What is one piece of advice you'd give to someone going on your program?
Try to stay away from the English speakers, try to immerse yourself more with the Spanish speakers, if you're going there to learn Spanish. Although it's difficult because many hours are spent in the classroom weekly, and it's instinct to want to stick with people you already know, I really encourage you to step out of that comfort zone and interact with native speakers. This might mean going out to get a drink with your housemates, going to a bar by yourself and talking to anyone you can (making sure that at least someone knows where you're gonna be! be safe about it), or leaving the city on weekends to get a $20 Airbnb a bus ride or train ride away.
There are also car sharing apps like BlaBlaCar, allowing you to get a car ride from usually a native Spanish speaker to a nearby city. I've seen rides going from the west coast to the east coast for about $20 (much cheaper than a train or bus, and much more comfortable!).

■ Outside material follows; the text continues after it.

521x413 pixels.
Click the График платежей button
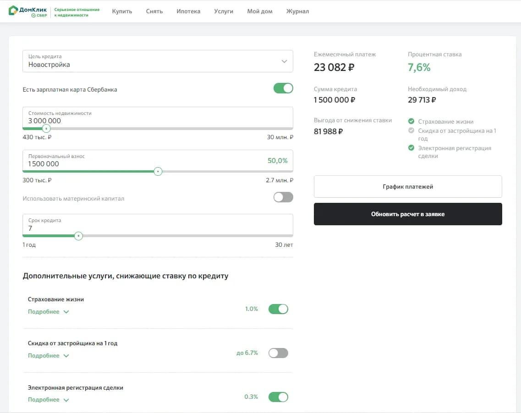(x=408, y=187)
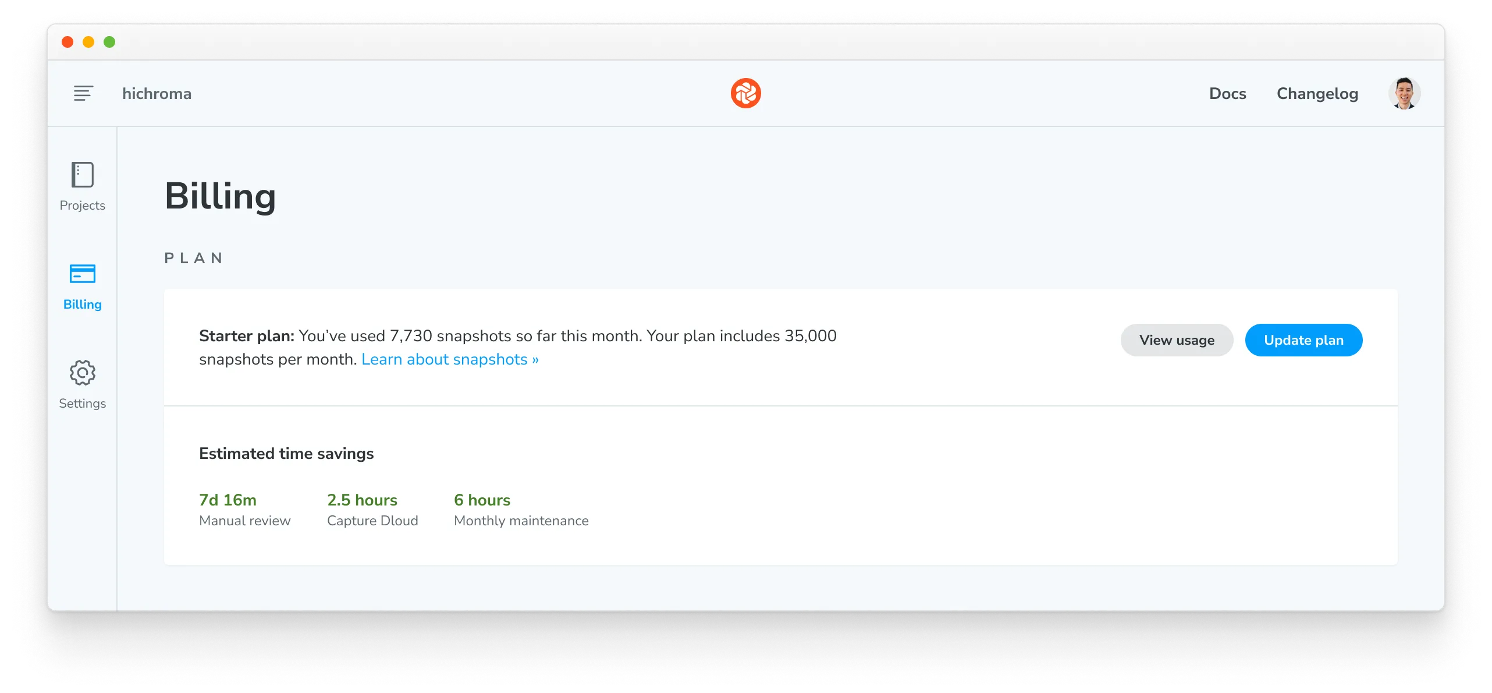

Talk to native speakers and take advantage of the freedom you have. Find cheap ways to travel around the country and meet new people -- they are there, you just have to look a little.
What does an average day/week look like as a participant of this program?
During the week, I had my internship from about 9 am to 3 pm. I would go home, cook something for dinner, and then head to class. After class, I would spend some time on the beach, walk around, or find cute stores to visit.
During my free time, I would look into places that I could visit on the weekend, Airbnbs to stay at, and things to do near those Airbnbs. On Sunday, nearly everything everywhere is closed, so I would usually do my food shopping on Friday if I was traveling somewhere for the weekend, or Saturday.
Going into your experience abroad, what was your biggest fear, and how did you overcome it? How did your views on the issue change?
Initially, I was nervous that I would stay in my room all day and never go out. But Nicole provided enough activities, in the beginning, to really acclimate everyone to the city, and she provided us with ideas on what to do. Having the internship and classes start immediately also got me out of the house pretty often.
Keeping up the inertia allowed me to look up places to go during the weekends and actually go to those places as planned. Everything in Spain is new to a new traveler, so everything is interesting to see. And in Spain, everything is so old -- there's a ton of history and all of it's beautiful.
What was the most memorable experience on your trip?
During the first week, my friends from home had stayed with me in A Coruna. We walked across the entire coast of the beach and found caves, cliffs, walkways along the cliff faces. We spent the whole day walking across the coast and didn't get bored, and it was one of my favorite days in Coruna.
Take advantage of the beach days; in Coruna, the weather is unpredictable.